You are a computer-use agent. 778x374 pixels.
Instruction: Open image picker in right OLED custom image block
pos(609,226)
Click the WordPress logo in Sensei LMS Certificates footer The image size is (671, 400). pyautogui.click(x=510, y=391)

━━━━━━━━

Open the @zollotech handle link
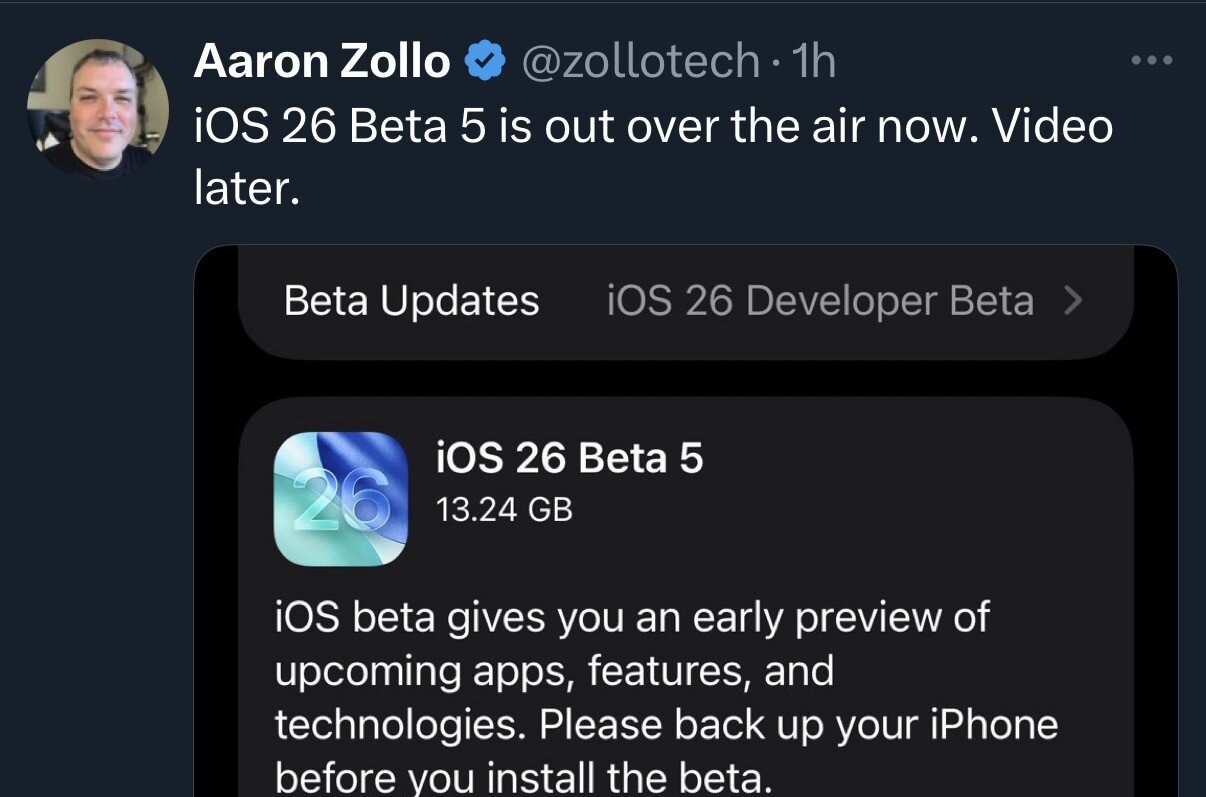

━━━━━━━━

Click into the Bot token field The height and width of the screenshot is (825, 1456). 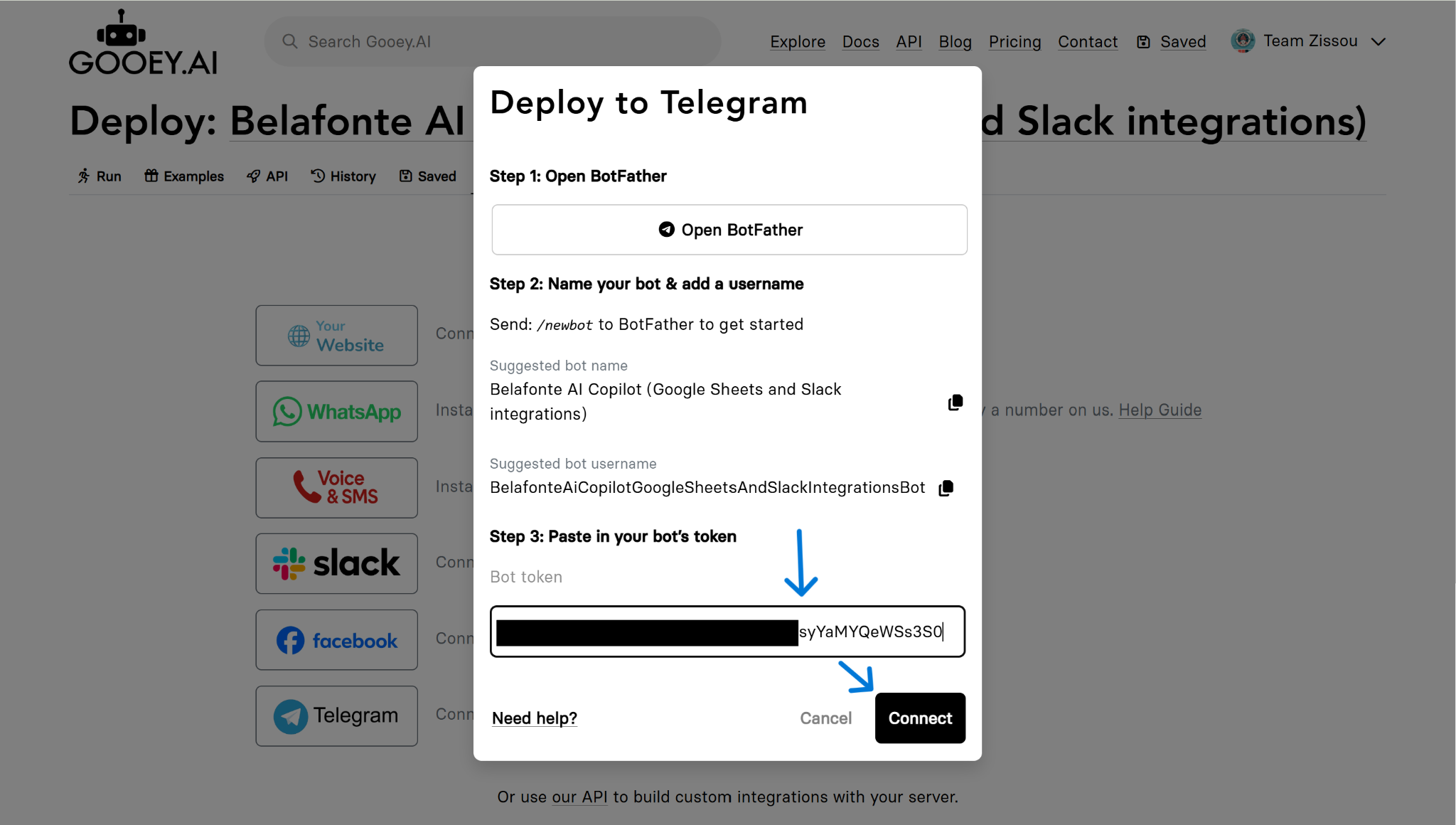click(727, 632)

━━━━━━━━

EXERCISE REQUIREMENTS: Return the span of lines in the data above that opens at the line with "You are a computer-use agent. 778x374 pixels." and closes at the line with "Click the WordPress", exactly, ends included, nothing else.

ANSWER TO THE PROBLEM:
You are a computer-use agent. 778x374 pixels.
Instruction: Open image picker in right OLED custom image block
pos(609,226)
Click the WordPress logo in Sensei LMS Certificates footer The image size is (671, 400). pyautogui.click(x=510, y=391)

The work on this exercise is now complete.